WHAT IS NEEDED = Please copy the material below word for word, starting with the line containing "Given: Open Halloween AI in the sidebar" and continuing through the end of the material, with both ends included. Leave the pictures out.
####
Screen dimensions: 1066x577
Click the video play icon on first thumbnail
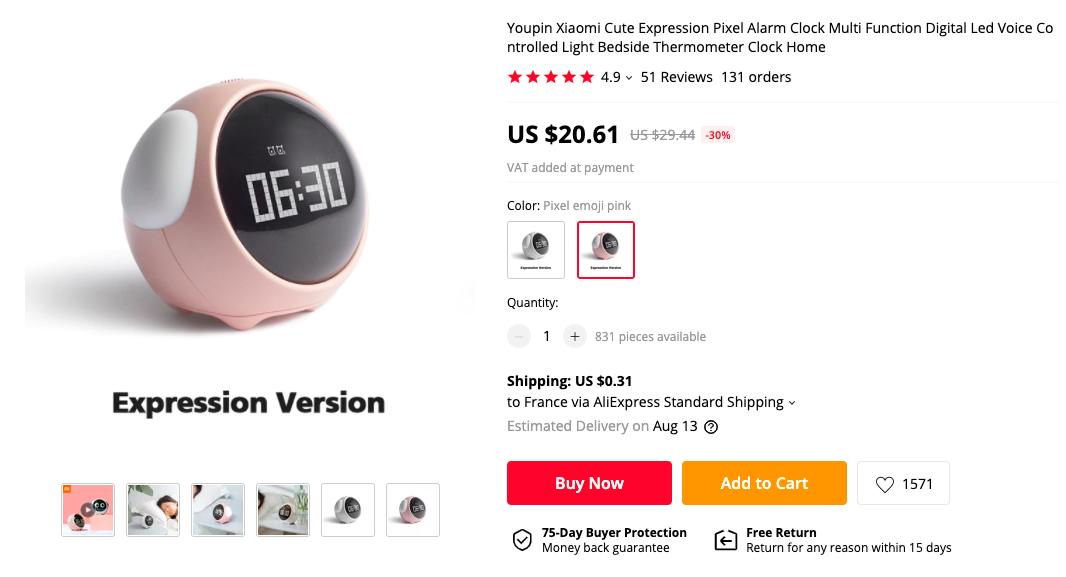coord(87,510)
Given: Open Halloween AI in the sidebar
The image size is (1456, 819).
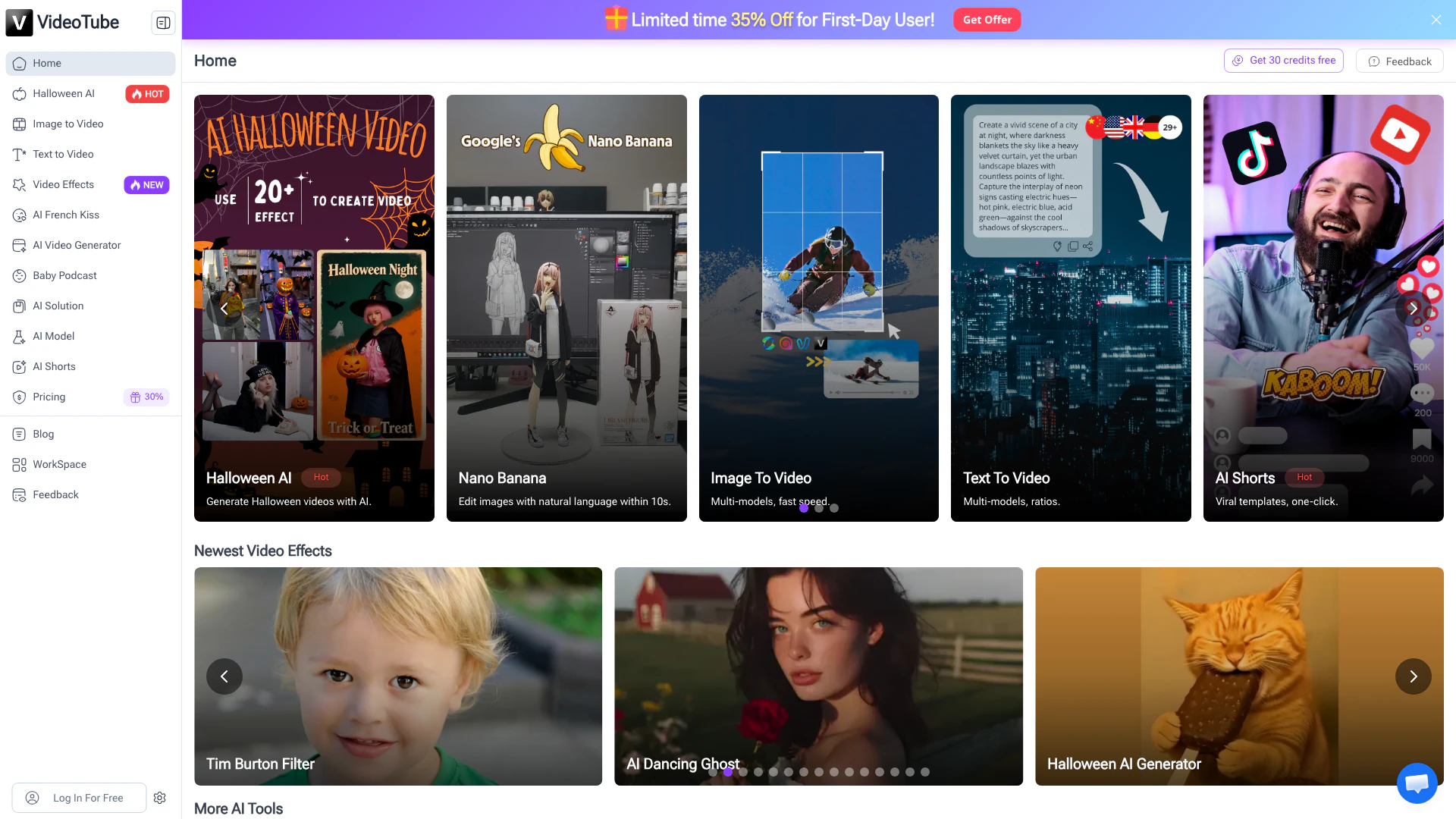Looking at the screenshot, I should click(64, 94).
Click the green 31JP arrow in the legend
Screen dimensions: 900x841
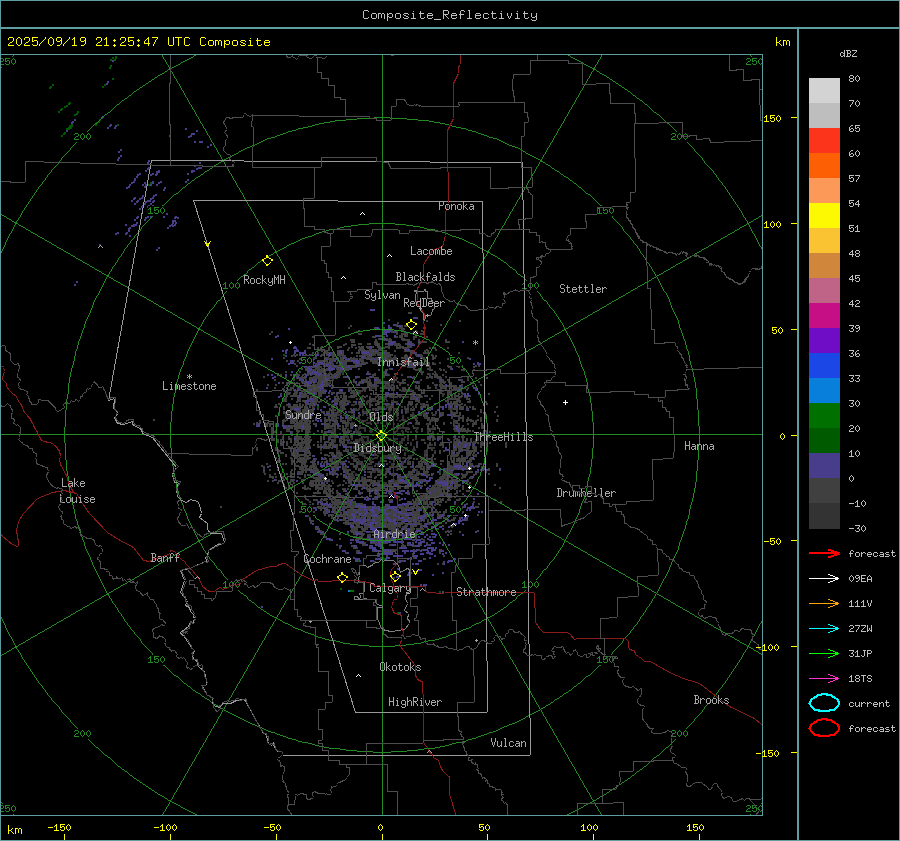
####
TASK RESPONSE =
Given: Open Halloween AI in the sidebar
The image size is (1456, 819).
Looking at the screenshot, I should click(64, 94).
Click the green 31JP arrow in the legend
Screen dimensions: 900x841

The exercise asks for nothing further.